802.11b supports speeds up to 11Mbps, and 802.11a supports up to 54Mbps. Rates of less than 1 bit per second don't sound like much of a "leapfrog over 802.11" to me.
--
"Outlook not so good." That magic 8-ball knows everything! I'll ask about Exchange Server next.
I read the title as "Java Android Complains".
Maybe it's implemented with HiPPI interconnects.
I have to differ with you, at least based on current technology. 802.11 and Bluetooth are both wonderful technologies, and complement each other well.
For example, my laptop is equipped with both, and I use both on a daily basis. I access 802.11b networks as my primary connectivity means at home and as a secondary option at work.
I use bluetooth to connect the laptop and my cell phone (and my girlfriend's cell phone as well). Being able to synchronize phone books between the two devices is nice, but there are two other uses which people seem to overlook.
1) If you send and receive a lot of text messages via cell phone, the ability to use the full keyboard instead of the phone's keypad is a godsend! I have some friends who are text message nuts, and I love being able to effectively use text messaging like a ubiquitous chat client even while my phone is in the next room.
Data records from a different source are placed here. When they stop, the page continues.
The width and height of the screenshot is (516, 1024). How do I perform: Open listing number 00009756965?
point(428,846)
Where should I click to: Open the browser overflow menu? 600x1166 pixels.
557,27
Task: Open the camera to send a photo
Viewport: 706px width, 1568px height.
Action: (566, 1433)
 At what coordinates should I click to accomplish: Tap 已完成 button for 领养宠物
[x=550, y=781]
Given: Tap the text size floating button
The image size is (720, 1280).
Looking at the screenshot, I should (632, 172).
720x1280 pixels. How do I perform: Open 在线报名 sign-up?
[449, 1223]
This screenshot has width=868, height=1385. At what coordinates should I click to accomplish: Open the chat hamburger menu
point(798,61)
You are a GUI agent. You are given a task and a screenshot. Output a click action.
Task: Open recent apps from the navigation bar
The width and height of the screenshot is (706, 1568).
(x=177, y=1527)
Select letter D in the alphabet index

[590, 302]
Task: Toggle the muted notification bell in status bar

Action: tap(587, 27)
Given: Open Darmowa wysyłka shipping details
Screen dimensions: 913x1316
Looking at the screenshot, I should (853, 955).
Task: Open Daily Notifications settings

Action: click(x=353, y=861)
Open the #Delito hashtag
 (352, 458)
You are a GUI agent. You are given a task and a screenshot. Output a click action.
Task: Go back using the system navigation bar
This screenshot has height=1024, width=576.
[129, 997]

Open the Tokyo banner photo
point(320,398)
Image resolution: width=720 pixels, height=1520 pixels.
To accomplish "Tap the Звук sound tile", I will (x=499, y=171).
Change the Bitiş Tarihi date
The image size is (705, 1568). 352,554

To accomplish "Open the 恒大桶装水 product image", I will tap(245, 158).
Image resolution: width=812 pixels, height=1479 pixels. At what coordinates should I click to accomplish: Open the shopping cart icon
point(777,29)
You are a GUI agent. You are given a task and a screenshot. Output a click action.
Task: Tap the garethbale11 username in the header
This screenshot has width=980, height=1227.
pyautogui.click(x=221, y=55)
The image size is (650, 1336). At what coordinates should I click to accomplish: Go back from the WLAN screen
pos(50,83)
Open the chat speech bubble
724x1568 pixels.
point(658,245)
2) My laptop is an Apple PowerBook, and the Sony-Ericsson Clicker software is a true killer app! It's functionality is limited only by what can be scripted for it (which is damn near anything the computer can do), and I'm able to do things with my phone and computer that are downright sci-fi. For example, I'm listening to music on it right now. If I get up and leave the room it'll pause all on its own, and resume when I come back. I don't have to do a thing- it's completely automatic, and I've gotten so accustomed to it that it seems perfectly natural now. It's an example where the range limitations of Bluetooth are an advantage.
Obviously the shorter range lends itself to greater security as well, which is also a consideration for Bluetooth headsets.
-Cybrex
Boundless Expansion, Self-Transformation, Dynamic Optimism, Intelligent Technology, Spontaneous Order- BEST DO IT SO!